**Required work**
Repeat exactly, and only, the lines of the entries below from the one with "The width and height of the screenshot is (947, 710)." through the one with "Open the Invoice", both ends included.

Extracted material: Begin

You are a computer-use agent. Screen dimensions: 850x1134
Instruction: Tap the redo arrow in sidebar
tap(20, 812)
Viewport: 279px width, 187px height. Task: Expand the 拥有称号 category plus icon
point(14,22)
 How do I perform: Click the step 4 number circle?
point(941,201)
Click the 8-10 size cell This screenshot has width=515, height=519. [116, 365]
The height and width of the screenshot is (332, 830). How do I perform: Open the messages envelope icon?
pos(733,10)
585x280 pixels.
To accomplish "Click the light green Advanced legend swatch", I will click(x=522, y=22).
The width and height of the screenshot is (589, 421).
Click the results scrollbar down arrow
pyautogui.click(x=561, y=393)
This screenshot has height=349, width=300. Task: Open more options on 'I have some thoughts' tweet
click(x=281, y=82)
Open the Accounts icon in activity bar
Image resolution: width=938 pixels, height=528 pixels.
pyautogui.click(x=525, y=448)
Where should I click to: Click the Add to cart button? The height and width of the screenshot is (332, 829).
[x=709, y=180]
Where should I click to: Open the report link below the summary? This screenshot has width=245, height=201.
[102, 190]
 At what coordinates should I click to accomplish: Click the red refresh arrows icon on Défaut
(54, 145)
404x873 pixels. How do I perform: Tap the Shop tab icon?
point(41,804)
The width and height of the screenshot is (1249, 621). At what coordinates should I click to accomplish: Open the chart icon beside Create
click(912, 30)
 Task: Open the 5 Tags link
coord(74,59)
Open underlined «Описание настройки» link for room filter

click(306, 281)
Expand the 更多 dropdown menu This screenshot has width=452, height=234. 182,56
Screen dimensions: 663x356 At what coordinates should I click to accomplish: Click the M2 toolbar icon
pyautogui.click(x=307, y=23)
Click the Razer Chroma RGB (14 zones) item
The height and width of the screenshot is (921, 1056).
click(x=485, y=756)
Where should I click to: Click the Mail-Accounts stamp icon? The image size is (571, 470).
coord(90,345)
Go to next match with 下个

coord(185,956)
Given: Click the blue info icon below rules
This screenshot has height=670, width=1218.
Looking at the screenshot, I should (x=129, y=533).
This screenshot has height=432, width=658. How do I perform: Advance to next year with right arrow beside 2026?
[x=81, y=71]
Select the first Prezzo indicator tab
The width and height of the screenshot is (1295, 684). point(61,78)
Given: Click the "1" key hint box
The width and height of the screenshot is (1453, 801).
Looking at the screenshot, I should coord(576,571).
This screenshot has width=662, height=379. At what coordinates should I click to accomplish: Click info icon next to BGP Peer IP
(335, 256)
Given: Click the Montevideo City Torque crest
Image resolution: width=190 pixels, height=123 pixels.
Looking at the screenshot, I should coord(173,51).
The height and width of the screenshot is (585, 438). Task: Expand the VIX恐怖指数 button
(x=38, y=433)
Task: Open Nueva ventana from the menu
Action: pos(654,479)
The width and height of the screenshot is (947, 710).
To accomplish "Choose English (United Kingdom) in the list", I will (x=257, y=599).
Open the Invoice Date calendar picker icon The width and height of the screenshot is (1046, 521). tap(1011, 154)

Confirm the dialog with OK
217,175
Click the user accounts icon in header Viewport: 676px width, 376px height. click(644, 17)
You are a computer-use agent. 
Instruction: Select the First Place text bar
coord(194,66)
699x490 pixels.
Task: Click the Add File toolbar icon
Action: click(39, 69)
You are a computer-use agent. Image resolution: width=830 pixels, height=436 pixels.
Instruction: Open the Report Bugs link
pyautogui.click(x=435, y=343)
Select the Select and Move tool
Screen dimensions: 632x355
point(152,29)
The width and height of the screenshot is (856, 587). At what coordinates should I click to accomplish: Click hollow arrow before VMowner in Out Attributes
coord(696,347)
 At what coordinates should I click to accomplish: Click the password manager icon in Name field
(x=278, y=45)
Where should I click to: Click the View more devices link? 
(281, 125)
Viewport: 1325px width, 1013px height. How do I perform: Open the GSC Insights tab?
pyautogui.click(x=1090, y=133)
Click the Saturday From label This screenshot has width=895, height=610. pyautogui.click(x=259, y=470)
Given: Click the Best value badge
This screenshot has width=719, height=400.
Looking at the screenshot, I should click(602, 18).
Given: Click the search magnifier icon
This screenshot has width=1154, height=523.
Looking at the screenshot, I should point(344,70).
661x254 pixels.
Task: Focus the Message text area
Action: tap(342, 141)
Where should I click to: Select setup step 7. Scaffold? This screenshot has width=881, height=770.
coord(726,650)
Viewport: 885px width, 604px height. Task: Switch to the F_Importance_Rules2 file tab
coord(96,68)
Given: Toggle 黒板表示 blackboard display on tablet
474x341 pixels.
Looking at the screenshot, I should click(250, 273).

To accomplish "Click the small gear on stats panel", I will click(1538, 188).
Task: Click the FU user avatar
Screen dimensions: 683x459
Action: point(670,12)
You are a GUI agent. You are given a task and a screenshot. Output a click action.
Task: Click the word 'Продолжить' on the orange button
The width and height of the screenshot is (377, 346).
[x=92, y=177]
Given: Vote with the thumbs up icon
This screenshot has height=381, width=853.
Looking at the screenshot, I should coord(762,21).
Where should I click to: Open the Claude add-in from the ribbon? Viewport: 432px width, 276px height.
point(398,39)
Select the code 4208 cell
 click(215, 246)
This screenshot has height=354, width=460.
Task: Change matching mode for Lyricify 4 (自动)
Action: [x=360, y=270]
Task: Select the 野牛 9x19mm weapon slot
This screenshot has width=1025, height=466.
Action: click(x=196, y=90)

Extracted material: End

**Completed exercise**
The width and height of the screenshot is (947, 710).
To accomplish "Choose English (United Kingdom) in the list", I will (x=257, y=599).
Open the Invoice Date calendar picker icon The width and height of the screenshot is (1046, 521). tap(1011, 154)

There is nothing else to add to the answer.